I looked to the FAQ to see what was going on with the JSON interface that apps like that viewer use. So now I tried running that URL through cURL:
Code: Select all
$ curl -v http://xkcd.com/info.0.json
* Trying 220.127.116.11...
* Connected to xkcd.com (18.104.22.168) port 80 (#0)
> GET /info.0.json HTTP/1.1
> Host: xkcd.com
> User-Agent: curl/7.45.0
> Accept: */*
* HTTP 1.0, assume close after body
< HTTP/1.0 301 Moved Permanently
< Server: Varnish
< Retry-After: 0
< Location: https://xkcd.com/info.0.json
< Content-Length: 0
< Accept-Ranges: bytes
< Date: Mon, 30 Jan 2017 18:31:49 GMT
So the Location header indicates a redirect to the https version with that host and path.

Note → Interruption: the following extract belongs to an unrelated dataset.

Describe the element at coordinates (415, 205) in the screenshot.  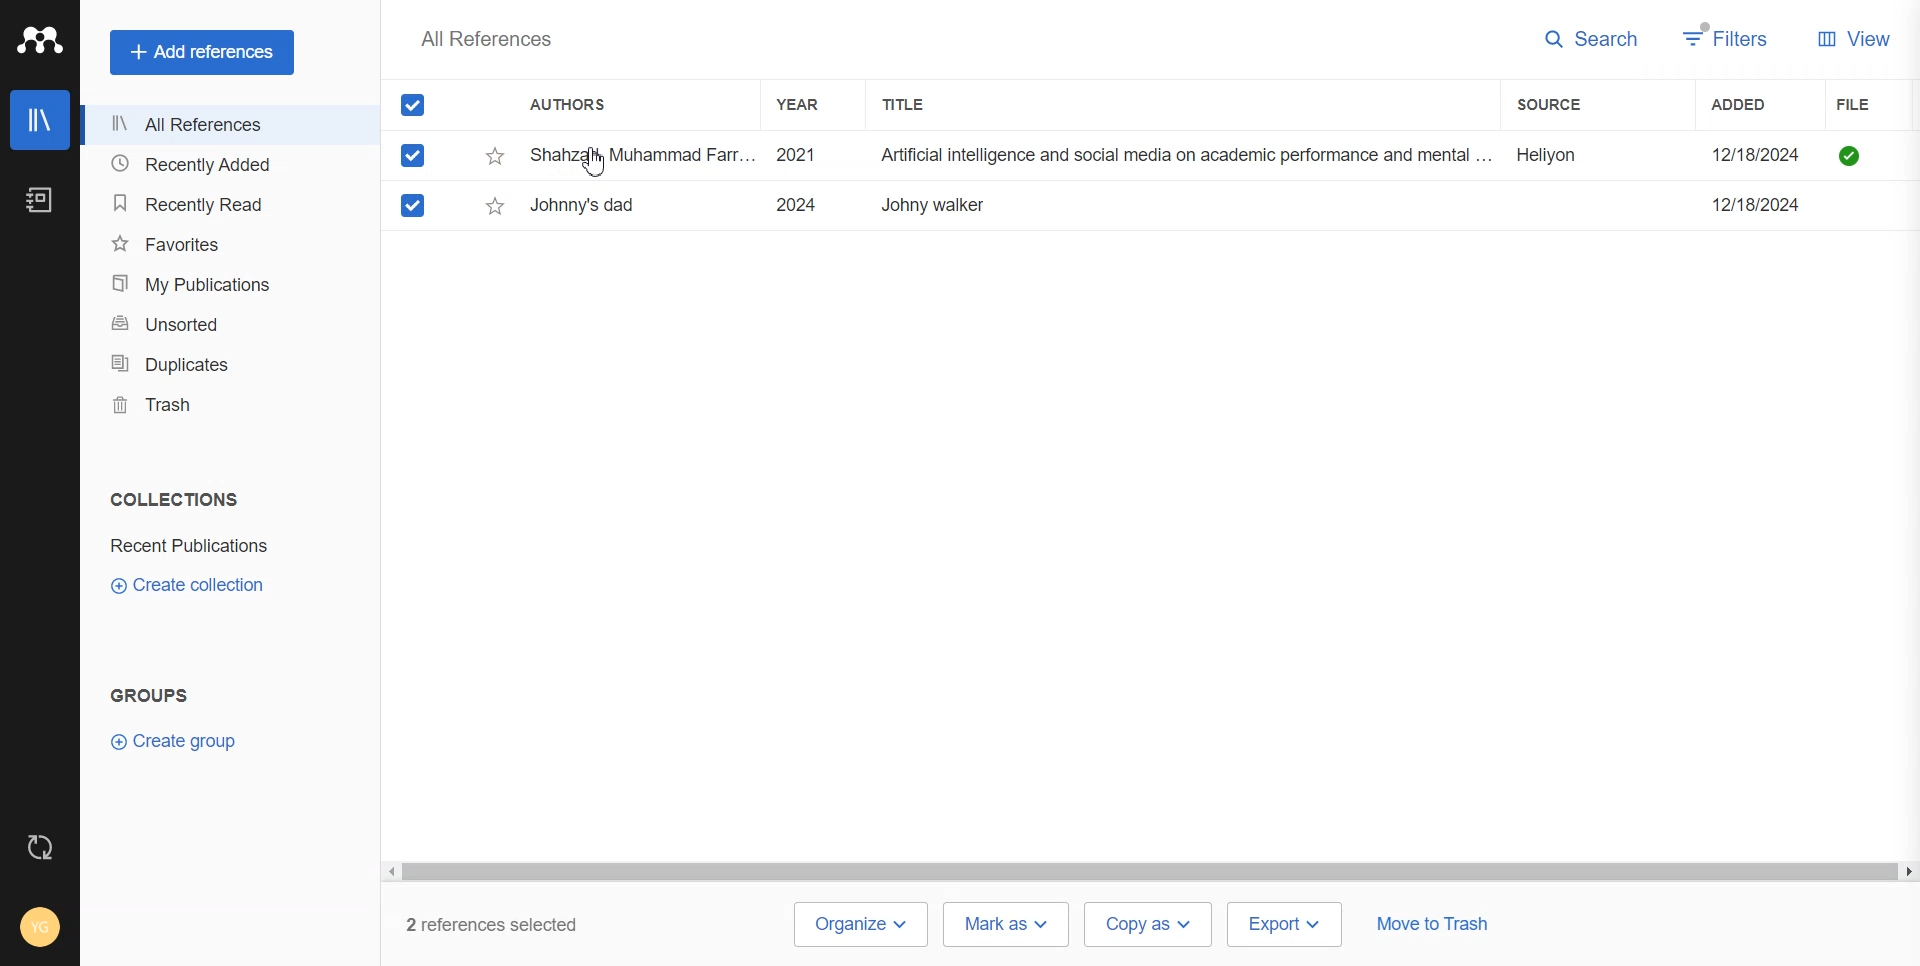
I see `Mark checked` at that location.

Now with cURL pointing to that new URL, I find a JSON blob with this value for the img key: "http://imgs.xkcd.com/comics/bird_plane_superman.png". Hmm--it has "http" and not either "https" or an omitted scheme altogether. Do I find evidence of a recent adoption of a policy to redirect http to https? This means that every request from a client would result in four requests: 1. original request for JSON, 2. redirected request for JSON, 3. http request for image, 4. redirected request for image.
My guess is that the Android app does not expect the redirect. Is that the case or did the specification of the JSON change?
Besides that, why would it be that the main website, which requires no login, would require a redirect to an encrypted transport whereas the forums, which do require logins to post, don't even support https?